WORK TO COMPLETE:
One range is to be output from the listing below, exactly as written: the line with "Mehr Informationen ... (377, 2554)" to the line with "Sprüche für Oktoberfest-Party (368, 2181)", both kept.

--- START ---

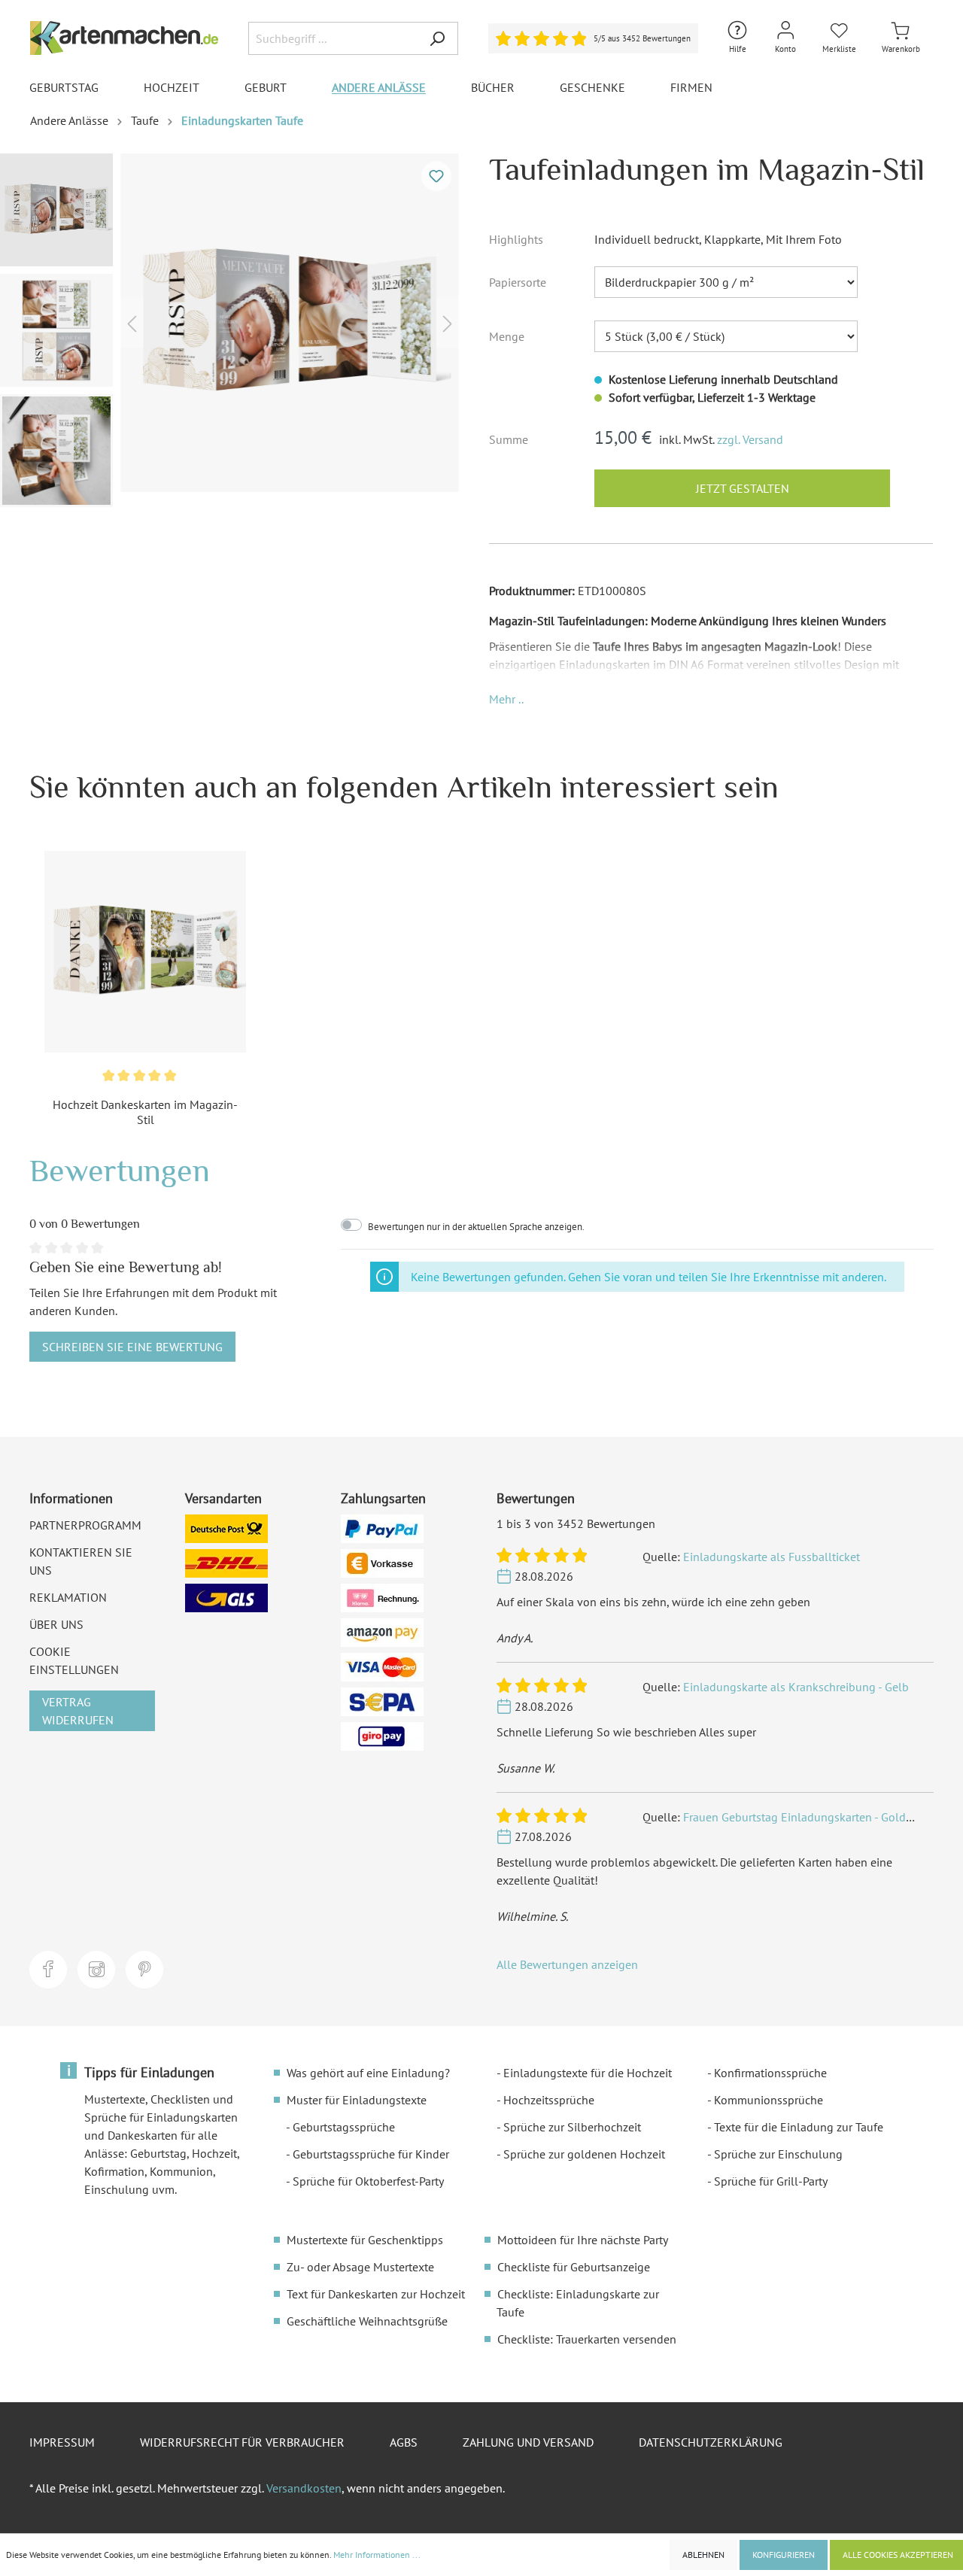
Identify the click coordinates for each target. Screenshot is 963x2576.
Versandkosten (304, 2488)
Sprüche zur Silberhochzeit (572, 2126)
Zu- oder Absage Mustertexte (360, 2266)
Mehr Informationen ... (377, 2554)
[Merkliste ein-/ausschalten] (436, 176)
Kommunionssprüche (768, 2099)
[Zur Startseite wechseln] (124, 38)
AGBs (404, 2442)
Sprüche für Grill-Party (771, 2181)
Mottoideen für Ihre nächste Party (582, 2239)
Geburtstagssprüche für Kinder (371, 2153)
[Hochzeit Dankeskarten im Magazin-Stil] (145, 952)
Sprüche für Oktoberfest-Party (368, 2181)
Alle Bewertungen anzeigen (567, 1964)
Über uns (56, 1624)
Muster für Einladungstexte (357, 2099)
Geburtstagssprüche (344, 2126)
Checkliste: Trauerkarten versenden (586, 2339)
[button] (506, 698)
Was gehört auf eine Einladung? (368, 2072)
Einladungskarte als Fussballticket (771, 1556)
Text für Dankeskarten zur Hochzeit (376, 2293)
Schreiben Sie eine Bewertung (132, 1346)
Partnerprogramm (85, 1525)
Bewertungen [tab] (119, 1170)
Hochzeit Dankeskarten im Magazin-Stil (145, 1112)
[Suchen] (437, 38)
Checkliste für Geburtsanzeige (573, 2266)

--- END ---
--- START ---

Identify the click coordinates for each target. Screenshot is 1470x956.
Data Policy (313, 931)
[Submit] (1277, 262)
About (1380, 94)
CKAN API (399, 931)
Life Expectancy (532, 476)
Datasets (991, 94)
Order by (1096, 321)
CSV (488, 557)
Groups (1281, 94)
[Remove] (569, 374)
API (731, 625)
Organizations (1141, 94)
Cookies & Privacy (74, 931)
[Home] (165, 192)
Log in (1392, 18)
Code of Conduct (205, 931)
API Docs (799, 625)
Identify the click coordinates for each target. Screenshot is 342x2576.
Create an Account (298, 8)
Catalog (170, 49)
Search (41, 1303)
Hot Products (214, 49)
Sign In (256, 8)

--- END ---
--- START ---

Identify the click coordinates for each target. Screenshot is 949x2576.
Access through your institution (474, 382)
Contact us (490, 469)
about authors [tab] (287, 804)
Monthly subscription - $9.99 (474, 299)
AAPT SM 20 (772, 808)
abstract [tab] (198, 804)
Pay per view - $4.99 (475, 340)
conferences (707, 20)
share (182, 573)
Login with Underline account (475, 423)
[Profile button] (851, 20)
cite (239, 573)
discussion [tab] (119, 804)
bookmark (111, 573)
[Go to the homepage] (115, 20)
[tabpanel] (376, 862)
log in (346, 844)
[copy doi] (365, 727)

--- END ---

TASK RESPONSE:
Mehr Informationen ... (377, 2554)
[Merkliste ein-/ausschalten] (436, 176)
Kommunionssprüche (768, 2099)
[Zur Startseite wechseln] (124, 38)
AGBs (404, 2442)
Sprüche für Grill-Party (771, 2181)
Mottoideen für Ihre nächste Party (582, 2239)
Geburtstagssprüche für Kinder (371, 2153)
[Hochzeit Dankeskarten im Magazin-Stil] (145, 952)
Sprüche für Oktoberfest-Party (368, 2181)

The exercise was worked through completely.